+++ EXCERPT

I'm thinking I'll run ONE Star Wars game. Honestly, I'd prefer to run the Imperial game, but eh, I can do any of them. Vile character get a lot of attention but play as the Empire? Noooooo! 

Though I guess its possible to run two concurrent games, one Rebel and one Imperial and have them play off each other now and then. Not sure I want to do THAT much work...it would depend on how interested people are.

As for new account, etc etc. I don't really like that much. Nothing wrong with pictures and such(heck, I've done some sketches for the Knights of the Old Republic Game I'm running, though they haven't gotten to the point of seeing many yet).

Looks like Stargate and Invasion! may be waiting and brewing in my mind for a little longer, though...


----------



## Isida Kep'Tukari (Oct 26, 2004)

Can't wait!


----------



## Brother Shatterstone (Oct 26, 2004)

Thanee said:
			
		

> I was actually pondering to vote for Bounty Hunters, but I prefer to be on the good side.

++++++

DIRECTIVE A:
Copy everything in the forum thread from "I'm thinking I'll" down to "the Empire? Noooooo!", substituting "Stargate" for "Star Wars".
DIRECTIVE B:
Translate this sentence from the forum thread into Spanish: "Honestly, I'd prefer to run the Imperial game, but eh, I can do any of them."
The listing comes from a different source than the forum thread.

+++ DATA SECTION

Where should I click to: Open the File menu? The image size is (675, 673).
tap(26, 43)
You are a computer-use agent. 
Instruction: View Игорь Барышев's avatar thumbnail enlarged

++++++

FINAL RESULT A:
I'm thinking I'll run ONE Stargate game. Honestly, I'd prefer to run the Imperial game, but eh, I can do any of them. Vile character get a lot of attention but play as the Empire? Noooooo!

FINAL RESULT B:
Sinceramente, preferiría dirigir la partida imperial, pero bueno, puedo dirigir cualquiera de ellas.